図1 観測された最大偏差(下段数値、単位cm)とその起時(上段数値、1991年9月27日の時、分を示す)。実線は最大偏差の等値線、破線は起時の等値線

 従来防災計画に用いられている、風分布に宮崎の式を仮定したバロトロピックモデルを用いたシミュレーションを行った結果、a.高潮の大勢は再現できる事、b.3m規模の高潮でも抵抗係数は3.5×10-3で適当である事がわかった。一方、周防灘南岸や安芸灘で高潮の大きさや起時が観測値と一致しないことがわかった。それは風モデルの精度に問題がある事が原因と推定された。

 台風内の風の構造を適切に表し得るモデルが存在しないことから、Schwab(1982)を拡張して潮位偏差を使って台風の中の風を推定する手法を開発した。推定した風を観測値と比較した結果、ほぼ妥当であることがわかった。宮崎の式と推定した風を比較すると、a.地形性の風の収束場が局地的に現れること、b.吹き返しの強い西風が存在したこと、c.時間的な風速の弱まり等が従来用いられている宮崎の式では表現できない事がわかった。例として図2に大分県高田におけるこの手法で推定された風、観測された風、及び宮崎の式による風を示す。20時頃に顕著な西風が推定されていることがわかる。
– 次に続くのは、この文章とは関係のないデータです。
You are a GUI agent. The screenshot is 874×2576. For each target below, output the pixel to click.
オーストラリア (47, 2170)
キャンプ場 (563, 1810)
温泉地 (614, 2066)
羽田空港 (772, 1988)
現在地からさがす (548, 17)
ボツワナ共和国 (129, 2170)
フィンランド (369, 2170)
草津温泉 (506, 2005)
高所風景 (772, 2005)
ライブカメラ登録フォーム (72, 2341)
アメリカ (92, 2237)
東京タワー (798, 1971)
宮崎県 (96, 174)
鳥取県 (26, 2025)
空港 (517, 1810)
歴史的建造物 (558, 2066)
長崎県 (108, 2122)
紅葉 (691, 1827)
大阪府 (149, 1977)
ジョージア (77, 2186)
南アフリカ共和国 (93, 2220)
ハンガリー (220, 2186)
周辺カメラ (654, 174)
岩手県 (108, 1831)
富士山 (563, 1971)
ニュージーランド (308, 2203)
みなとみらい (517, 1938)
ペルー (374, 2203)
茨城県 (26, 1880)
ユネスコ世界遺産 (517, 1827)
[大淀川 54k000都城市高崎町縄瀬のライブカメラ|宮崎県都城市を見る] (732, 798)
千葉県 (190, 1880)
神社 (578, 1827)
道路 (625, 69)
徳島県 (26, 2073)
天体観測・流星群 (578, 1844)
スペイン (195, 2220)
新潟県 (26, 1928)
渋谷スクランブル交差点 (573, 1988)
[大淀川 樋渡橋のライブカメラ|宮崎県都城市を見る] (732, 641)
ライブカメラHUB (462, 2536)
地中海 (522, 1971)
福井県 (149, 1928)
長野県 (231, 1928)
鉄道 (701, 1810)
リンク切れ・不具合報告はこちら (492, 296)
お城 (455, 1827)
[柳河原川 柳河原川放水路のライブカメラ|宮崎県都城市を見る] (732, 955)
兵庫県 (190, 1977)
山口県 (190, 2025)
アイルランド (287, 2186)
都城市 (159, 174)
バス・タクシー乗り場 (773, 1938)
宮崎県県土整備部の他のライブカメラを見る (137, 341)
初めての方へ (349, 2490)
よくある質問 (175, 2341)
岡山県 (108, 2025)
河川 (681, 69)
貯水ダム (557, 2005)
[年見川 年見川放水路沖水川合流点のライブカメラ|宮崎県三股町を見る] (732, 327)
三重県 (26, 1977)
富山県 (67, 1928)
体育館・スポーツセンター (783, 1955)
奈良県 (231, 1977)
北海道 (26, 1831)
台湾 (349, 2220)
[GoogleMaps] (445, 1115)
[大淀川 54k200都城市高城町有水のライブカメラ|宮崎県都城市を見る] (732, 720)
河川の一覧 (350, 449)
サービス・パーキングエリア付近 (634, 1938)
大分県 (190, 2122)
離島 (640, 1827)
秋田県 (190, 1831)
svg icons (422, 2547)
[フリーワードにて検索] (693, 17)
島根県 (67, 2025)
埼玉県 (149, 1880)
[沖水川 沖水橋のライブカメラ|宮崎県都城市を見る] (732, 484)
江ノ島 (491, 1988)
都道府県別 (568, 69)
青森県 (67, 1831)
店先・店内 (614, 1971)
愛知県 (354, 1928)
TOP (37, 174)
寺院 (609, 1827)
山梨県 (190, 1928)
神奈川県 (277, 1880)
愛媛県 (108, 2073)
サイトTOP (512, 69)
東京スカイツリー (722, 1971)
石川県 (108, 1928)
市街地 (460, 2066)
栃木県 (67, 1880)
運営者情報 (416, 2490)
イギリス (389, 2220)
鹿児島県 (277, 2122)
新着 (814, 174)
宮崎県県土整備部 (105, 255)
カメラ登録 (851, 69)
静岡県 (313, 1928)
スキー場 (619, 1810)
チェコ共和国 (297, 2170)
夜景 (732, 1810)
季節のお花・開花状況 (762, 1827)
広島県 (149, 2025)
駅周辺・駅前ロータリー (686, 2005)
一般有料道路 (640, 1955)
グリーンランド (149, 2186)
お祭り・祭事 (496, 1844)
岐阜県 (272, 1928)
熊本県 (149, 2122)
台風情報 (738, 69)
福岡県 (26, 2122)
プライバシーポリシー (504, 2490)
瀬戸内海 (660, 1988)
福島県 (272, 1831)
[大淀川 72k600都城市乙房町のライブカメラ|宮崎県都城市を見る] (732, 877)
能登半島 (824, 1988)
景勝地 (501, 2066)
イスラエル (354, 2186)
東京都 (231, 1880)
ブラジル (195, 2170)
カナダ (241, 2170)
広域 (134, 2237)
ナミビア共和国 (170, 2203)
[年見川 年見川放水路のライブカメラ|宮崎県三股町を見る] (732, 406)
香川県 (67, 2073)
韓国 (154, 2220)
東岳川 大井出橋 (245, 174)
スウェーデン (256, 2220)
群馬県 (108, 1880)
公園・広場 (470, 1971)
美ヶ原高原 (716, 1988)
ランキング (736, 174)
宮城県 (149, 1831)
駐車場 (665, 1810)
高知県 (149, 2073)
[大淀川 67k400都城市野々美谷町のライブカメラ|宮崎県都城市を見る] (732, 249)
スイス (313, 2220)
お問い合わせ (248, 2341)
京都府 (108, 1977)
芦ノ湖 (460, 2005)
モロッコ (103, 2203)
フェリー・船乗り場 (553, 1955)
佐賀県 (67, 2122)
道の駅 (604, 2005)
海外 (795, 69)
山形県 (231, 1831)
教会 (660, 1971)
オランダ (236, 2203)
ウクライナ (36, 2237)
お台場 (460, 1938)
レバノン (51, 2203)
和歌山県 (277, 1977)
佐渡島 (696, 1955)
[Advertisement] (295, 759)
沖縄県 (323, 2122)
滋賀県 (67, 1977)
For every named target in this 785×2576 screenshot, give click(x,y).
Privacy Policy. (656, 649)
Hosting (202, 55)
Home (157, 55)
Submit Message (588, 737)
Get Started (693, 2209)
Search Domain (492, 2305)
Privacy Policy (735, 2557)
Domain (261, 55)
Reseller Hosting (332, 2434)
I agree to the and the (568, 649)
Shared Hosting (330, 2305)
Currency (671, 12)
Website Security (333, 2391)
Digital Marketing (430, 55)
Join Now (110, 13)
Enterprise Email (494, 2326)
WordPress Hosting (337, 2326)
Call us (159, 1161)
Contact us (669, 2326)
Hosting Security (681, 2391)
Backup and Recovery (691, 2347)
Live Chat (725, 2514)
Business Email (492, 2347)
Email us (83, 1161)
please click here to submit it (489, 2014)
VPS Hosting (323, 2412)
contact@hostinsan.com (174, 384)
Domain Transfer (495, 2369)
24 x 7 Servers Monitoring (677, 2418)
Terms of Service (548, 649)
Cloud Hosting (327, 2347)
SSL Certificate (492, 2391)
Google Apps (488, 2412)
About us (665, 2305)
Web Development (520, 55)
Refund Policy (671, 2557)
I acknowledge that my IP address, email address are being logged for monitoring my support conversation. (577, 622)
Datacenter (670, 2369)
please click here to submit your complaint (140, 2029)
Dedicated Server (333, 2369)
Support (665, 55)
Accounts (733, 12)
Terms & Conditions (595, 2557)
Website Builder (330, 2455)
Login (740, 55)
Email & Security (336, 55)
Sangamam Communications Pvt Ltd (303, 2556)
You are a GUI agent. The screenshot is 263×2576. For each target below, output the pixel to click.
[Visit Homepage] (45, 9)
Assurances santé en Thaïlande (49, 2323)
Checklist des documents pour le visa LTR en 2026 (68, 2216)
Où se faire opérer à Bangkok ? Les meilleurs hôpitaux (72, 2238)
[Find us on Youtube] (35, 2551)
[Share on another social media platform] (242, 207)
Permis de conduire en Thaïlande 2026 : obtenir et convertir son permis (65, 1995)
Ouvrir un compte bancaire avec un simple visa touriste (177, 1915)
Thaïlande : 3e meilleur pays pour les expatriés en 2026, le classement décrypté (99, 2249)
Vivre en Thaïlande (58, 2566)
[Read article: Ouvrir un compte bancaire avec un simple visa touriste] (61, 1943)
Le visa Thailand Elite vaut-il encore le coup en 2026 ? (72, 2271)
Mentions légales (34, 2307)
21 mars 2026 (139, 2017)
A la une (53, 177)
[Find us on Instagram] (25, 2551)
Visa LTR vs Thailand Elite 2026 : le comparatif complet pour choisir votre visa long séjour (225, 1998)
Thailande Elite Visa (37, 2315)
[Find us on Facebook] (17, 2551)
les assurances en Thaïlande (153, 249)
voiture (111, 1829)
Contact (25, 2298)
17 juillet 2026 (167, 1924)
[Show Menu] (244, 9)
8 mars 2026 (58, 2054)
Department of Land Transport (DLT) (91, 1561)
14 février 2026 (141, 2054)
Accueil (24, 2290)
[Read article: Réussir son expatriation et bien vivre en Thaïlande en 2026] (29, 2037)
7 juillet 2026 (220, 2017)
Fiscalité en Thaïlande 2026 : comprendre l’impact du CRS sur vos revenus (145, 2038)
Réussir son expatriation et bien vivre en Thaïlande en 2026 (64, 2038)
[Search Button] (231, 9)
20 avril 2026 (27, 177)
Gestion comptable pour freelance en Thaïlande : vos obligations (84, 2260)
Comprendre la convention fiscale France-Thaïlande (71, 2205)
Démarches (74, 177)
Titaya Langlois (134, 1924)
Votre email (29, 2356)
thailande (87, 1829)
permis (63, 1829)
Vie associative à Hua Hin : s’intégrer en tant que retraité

 風速が弱まった時点で、この海域に特有の固有振動が現れる。瀬戸内海西部の固有振動は過去に求められていなかったため、固有振動の周期及び振動分布を本研究の中で明らかにした。これらのモードのうち、400分周期の第2モード、242分周期の第3モード、周防灘での58分周期の振動パターンが台風19号の高潮時に顕著に現れた。特に第3モードは従来、広島湾で1/6日周潮として観測されていたものの実態を示すものと思われた。図3に第3モードの振動パターンを示す。安芸灘及び斎(いつき)灘に局在して顕著な振動が存在することがわかる。

図表図2 大分県高田での風速値推定結果。上段;風速値(●推定値、〇宮崎の式、×観測値)下段;風速ベクトル(実線推定値、破線宮崎の式、矢羽観測値) / 図3 瀬戸内海西部の固有振動第3モード。影を付した部分は無い部分と逆の極性を持つことを示す。

 推定した風速場と固有振動モードにより1991年台風第19号による瀬戸内海西部の高潮を合理的に説明できた。

審査要旨

 本論文は1991年台風19号による、瀬戸内海西部の高潮の発生のメカニズムについて論じられたものである。本論文は11章からなっている。第1章から5章までには、高潮に関する過去の研究のレビュー、日本に起きた高潮の統計データ、1991年の19台風の道路、中心気圧、半径などの特性、検潮儀で観測された水位変化のデータ、沿岸都市浸水状況と被災者看の証言に現れた特徴について述べられている。被災地での証言調査はこの論文の著者自身が行っている。著者の理学的な分析考察は、第6章から第9章までの4つの章に分けて述べられている。

 第6章では台風域内の風の分布として宮崎の式で与え、海面での抵抗係数を変えた数個のケースについておのおの数値的に高潮を再現している。その結果、抵抗係数をCd=3.5×10-3としたとき最も観測事実と合うことが示された。しかし、現実の風の場がモデルのように単純でないため、周防灘などの水位変化は数値計算結果では再現できないことが見いだされた。

 第7章では、風の場を仮定して海面上昇(高潮)を数値的に再現するのではなく、検潮儀で得られた海面水位変化記録から逆に風の場を推定する手法が提案された。この手法は、Schwab(1982)の方法を拡張したものであるが、ほとんどこの論文の著者が独自に新たに開発したものと評価することができる。この手法で得られた風の場が実際の風の観測値とよく合うことが示された。このようにして求められた風の場を用いて再度高潮の再現計算が行われており、全体として現実によく合う結果が得られた。これによって、単純な宮崎モデルでは再現されない局地的な風が高潮発生に強く影響する場合があることが示された。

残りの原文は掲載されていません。